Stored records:
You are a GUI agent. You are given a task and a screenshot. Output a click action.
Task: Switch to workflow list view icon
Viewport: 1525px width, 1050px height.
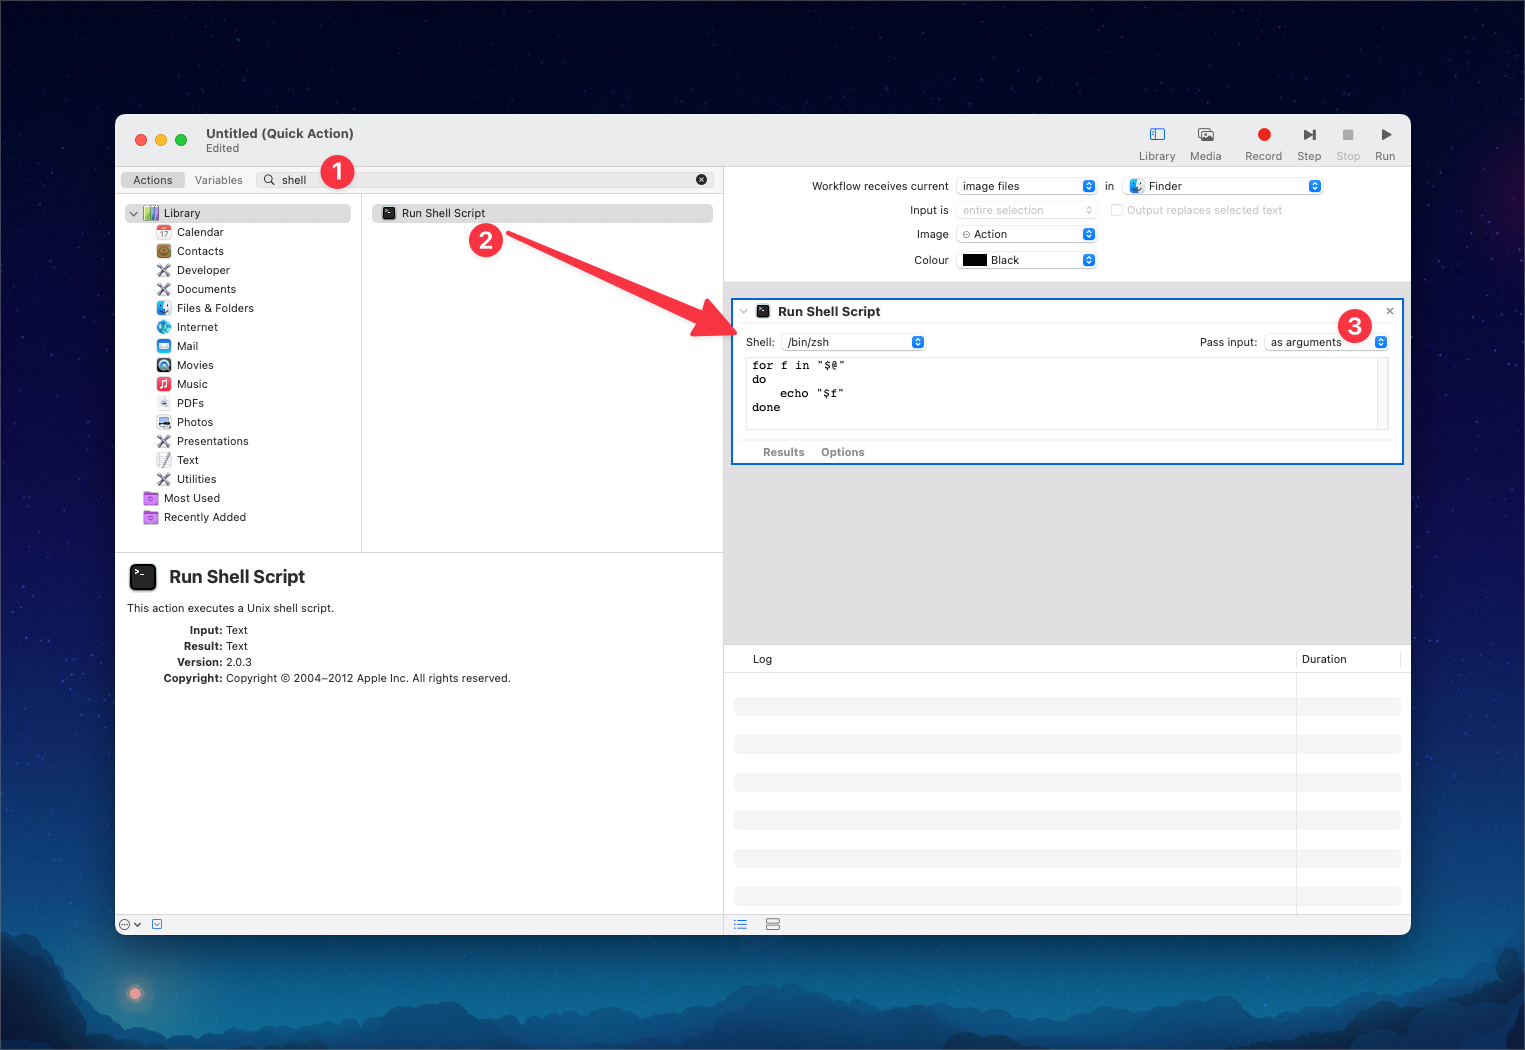740,924
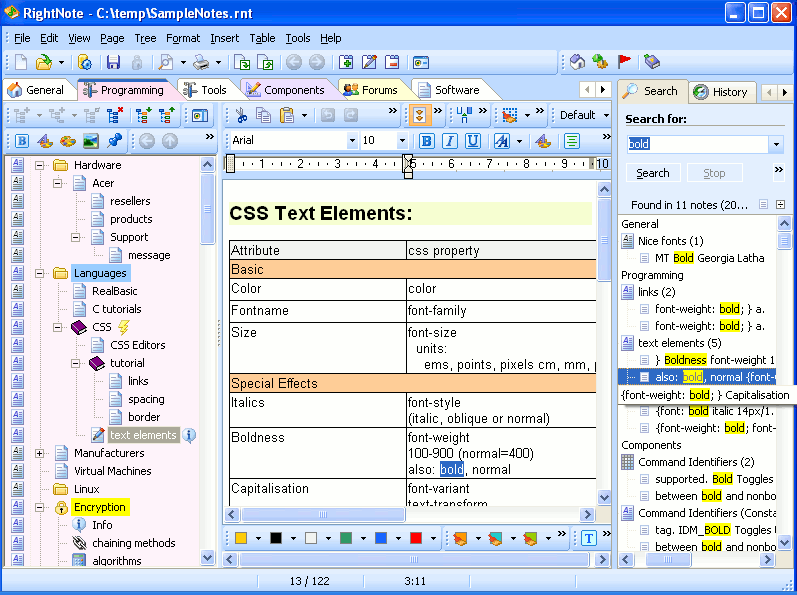Click the Paste clipboard icon
The image size is (797, 595).
coord(287,115)
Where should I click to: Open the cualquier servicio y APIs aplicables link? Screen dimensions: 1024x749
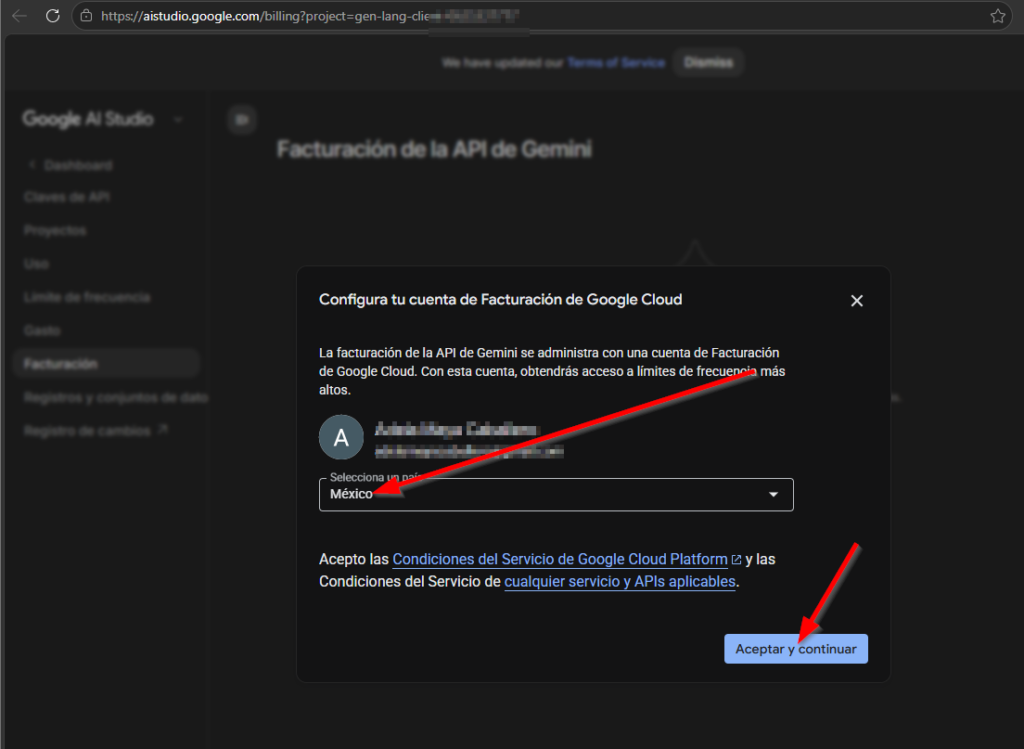(x=620, y=581)

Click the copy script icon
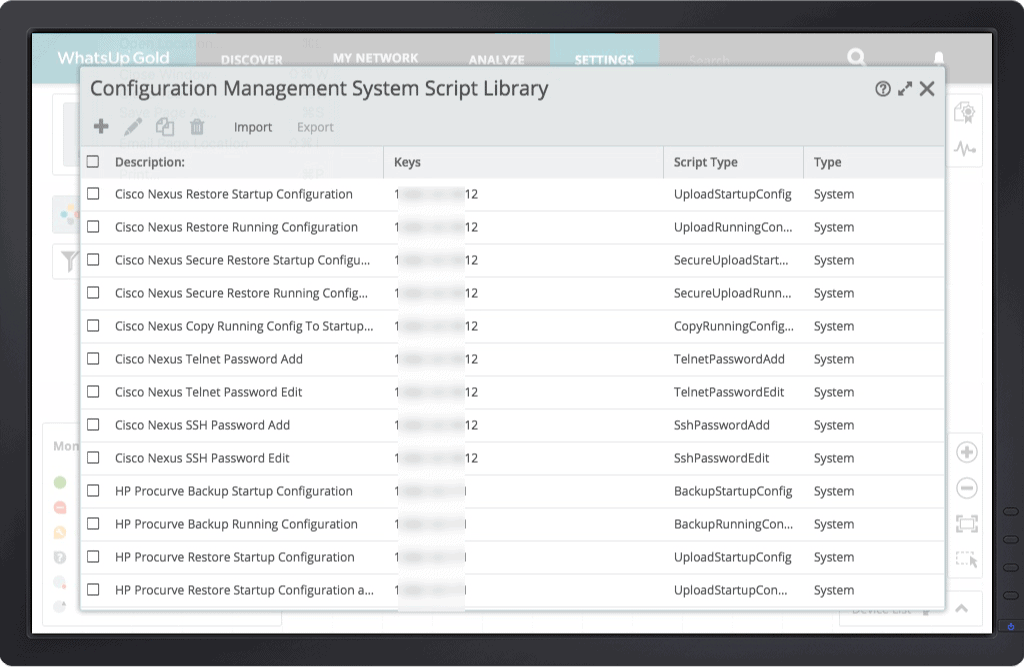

Exercise directions
The required output is the lines from the one containing "Viewport: 1525px width, 1050px height." through the end of the records above, reproduced exactly, with no pictures.

Answer below
Viewport: 1525px width, 1050px height.
740,924
Click the Paste clipboard icon
The image size is (797, 595).
coord(287,115)
Where should I click to: Open the cualquier servicio y APIs aplicables link? Screen dimensions: 1024x749
(x=620, y=581)

Click the copy script icon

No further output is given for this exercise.